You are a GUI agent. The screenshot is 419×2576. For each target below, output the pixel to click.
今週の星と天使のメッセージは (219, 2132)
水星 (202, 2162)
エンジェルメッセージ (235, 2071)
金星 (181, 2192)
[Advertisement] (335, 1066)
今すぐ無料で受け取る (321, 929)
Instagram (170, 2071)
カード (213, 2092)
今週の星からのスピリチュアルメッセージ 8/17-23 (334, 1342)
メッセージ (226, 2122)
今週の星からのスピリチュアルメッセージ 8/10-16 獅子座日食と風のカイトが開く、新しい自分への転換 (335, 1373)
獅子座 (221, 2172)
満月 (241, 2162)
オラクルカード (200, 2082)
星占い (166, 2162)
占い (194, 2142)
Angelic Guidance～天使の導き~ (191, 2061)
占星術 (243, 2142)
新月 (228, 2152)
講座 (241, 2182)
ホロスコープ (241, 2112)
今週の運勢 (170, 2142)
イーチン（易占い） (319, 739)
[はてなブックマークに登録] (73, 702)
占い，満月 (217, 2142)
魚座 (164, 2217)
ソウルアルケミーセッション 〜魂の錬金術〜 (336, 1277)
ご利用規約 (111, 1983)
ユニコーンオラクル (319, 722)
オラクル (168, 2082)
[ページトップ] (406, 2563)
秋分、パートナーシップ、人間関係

**PROBLEM DESCRIPTION**
In the records above, return precisely the line containing "新月 (228, 2152)" and each line that comes after it, up to the final one.

**RESULT OF THIS TASK**
新月 (228, 2152)
講座 (241, 2182)
ホロスコープ (241, 2112)
今週の運勢 (170, 2142)
イーチン（易占い） (319, 739)
[はてなブックマークに登録] (73, 702)
占い，満月 (217, 2142)
魚座 (164, 2217)
ソウルアルケミーセッション 〜魂の錬金術〜 (336, 1277)
ご利用規約 (111, 1983)
ユニコーンオラクル (319, 722)
オラクル (168, 2082)
[ページトップ] (406, 2563)
秋分、パートナーシップ、人間関係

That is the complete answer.